An Ordinary Sort of Evil (A Rip Through Time Novel), by Kelley Armstrong (St Martins)
I love time-travel stories, especially those with a hint (or
more!) of mystery and romance. Kelley Armstrong’s “A Rip Through Time” series
checks all the boxes. In addition, she has a gift for bringing the reader into
the story without needing to read all the previous volumes. The setup takes Mallory
Mitchell, a 21st Century homicide detective, into Victorian
Scotland. The catch is that she doesn’t travel in her own (fit, martial-arts
trained) body, she gets stuffed into that of a buxom housemaid, an outrageous
flirt with ties to the criminal underground. In the early episodes, Mallory reveals
her identity and forms alliances with the housemaid’s employer, forensic-science
pioneer/undertaker Dr. Duncan Gray and Detective Hugh McCreadie, with the three
working murder cases together.
Now Duncan and Mallory are summoned urgently to the home of Lady Adler,
where they find a séance instead of a death in the household. The spirit identifies
herself as Lady Adler’s missing maid and pleads that Duncan find her killer.

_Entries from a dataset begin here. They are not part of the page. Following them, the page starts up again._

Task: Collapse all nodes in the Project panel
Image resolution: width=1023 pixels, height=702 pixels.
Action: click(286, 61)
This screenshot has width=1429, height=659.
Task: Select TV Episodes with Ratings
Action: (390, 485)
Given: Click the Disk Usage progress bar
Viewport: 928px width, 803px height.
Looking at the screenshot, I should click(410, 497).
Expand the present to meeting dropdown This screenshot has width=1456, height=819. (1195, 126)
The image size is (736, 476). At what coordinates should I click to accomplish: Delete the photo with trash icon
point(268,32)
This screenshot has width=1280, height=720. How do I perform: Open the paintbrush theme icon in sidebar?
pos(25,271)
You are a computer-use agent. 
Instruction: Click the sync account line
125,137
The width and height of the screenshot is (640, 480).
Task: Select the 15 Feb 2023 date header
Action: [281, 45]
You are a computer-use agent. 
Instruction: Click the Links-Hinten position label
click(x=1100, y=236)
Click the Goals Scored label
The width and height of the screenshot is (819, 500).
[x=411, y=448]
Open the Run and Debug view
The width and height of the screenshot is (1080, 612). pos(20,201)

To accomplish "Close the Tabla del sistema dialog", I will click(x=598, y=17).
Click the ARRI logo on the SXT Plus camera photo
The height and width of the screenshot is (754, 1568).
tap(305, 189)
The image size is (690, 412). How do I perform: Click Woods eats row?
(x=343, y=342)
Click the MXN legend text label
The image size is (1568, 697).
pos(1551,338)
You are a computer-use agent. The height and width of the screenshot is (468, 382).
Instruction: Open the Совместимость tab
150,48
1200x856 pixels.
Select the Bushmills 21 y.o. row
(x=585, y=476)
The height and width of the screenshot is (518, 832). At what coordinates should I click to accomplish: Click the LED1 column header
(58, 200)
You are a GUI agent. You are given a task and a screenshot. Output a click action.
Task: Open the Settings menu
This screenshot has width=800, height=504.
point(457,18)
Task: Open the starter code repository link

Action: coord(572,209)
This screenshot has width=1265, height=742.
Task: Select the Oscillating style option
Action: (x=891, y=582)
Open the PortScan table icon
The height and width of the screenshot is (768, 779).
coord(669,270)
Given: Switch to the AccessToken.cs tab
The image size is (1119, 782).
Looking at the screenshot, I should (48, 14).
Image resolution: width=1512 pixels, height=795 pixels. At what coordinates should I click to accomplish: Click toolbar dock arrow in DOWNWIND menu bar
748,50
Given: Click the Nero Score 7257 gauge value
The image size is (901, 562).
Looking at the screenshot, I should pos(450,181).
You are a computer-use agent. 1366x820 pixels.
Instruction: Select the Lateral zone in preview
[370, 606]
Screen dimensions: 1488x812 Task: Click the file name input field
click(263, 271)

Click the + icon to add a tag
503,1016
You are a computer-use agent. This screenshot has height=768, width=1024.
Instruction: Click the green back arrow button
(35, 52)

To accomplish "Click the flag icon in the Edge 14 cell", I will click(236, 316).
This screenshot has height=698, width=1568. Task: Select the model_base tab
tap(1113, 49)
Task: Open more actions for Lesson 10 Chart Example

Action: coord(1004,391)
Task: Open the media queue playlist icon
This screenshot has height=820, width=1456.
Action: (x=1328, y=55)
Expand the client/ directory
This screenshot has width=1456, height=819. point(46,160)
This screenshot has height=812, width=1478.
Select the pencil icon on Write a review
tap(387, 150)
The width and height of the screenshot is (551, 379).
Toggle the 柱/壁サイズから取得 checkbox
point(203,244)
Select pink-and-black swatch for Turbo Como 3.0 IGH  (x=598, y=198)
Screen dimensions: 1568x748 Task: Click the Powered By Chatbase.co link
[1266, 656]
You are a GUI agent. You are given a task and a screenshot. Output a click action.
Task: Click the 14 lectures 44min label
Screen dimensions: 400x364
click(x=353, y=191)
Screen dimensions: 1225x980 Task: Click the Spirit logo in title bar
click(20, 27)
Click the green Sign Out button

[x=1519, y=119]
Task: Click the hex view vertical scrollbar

How much is a hoax, and has a real crime been committed? One plot twist leads
to another, against the background of a simmering romance between Mallory and
Duncan. Drenched in historical detail, well-portrayed characters, and nuanced
relationships-across-centuries, the book kept me enthralled until the final
revelation—and eager to read the next chapter in the love story.